7. Paraspinal needle electromyography, using the mini-paraspinal mapping ("miniPM") technique of Haig will be carried out at baseline (pre-procedure) and between 3 and 6 weeks post-procedure.
8. MRI, with sequencing which allows for volumetric calculations (see Appendix III), will be obtained on all of the ten chosen subjects at 7 days post-procedure.

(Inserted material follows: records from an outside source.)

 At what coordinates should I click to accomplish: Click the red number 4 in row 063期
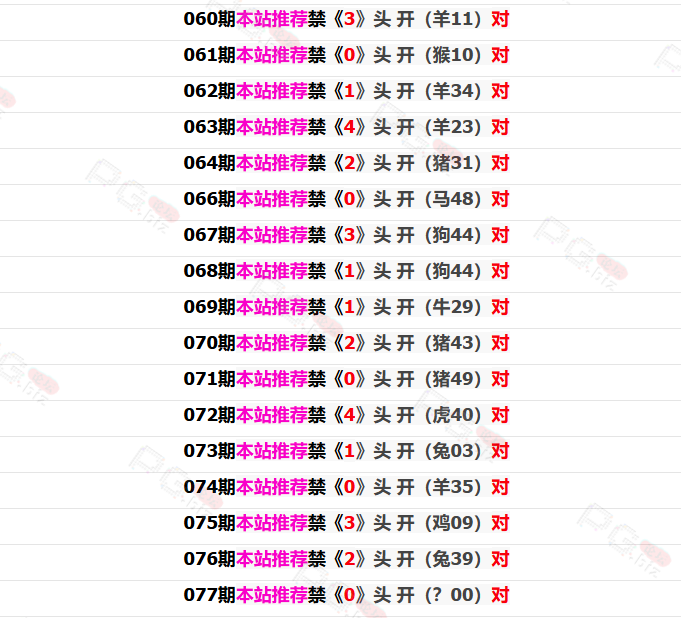coord(350,127)
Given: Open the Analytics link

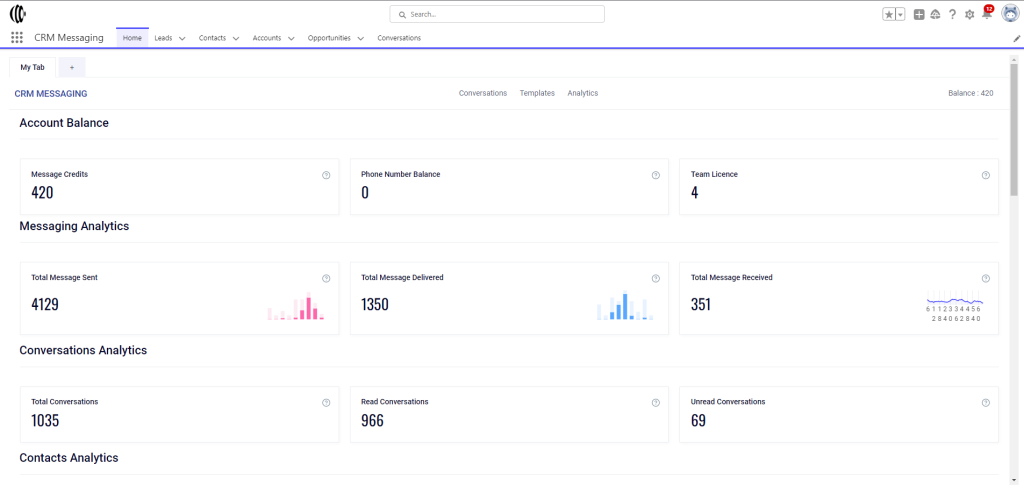Looking at the screenshot, I should [x=583, y=93].
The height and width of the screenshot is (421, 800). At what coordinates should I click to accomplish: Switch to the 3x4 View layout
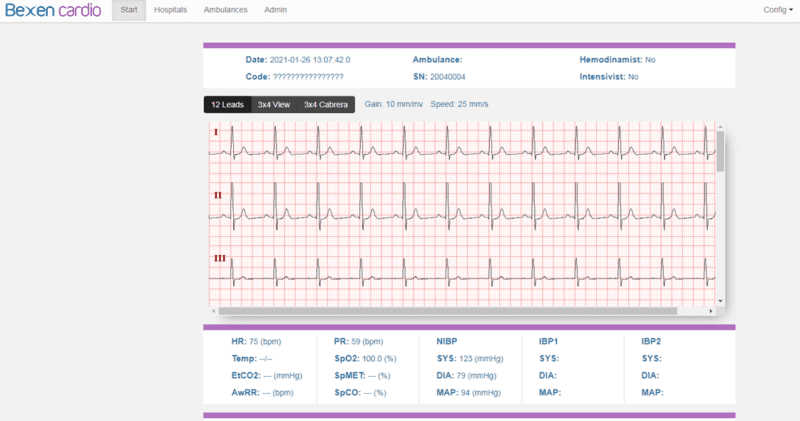(273, 104)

If there is any evidence of edema or coagulation changes with volume of greater than 600 cubic mm, or evidence of bony edema or other changes believed to be due to the procedure, then a follow up MRI will be obtained at 14 days post-procedure. If bony edema changes are present at 14 days, repeat MRI will be obtained at 6 weeks post-procedure.
9. Procedural details, including procedural and fluoroscopy times, will be collected for each subject. A matched cohort of patients who have undergone MB RFN (radiofrequency neurotomy) using the previous/current method have had the same data obtained for group comparisons.
Lumbar Paraspinal Mapping:
The adequate cauterization of the targeted medial branches will be confirmed using the paraspinal mapping (PM) technique of Haig. This testing will be carried out on all subjects at 3-6 weeks post radiofrequency neurotomies, by electromyographers blinded to the side and levels of the procedure. Subjects found to have reliable evidence of spontaneous electrical activity, as detailed in, will be deemed to have had a successful denervation of the medial branch in question.
Baseline PM will also be carried out at enrollment to document a normal baseline and to rule out the presence of spontaneous activity from other underlying pathology. Those found to have findings of spontaneous activity, upon baseline needle EMG of the lumbar paraspinals, will be excluded from the study.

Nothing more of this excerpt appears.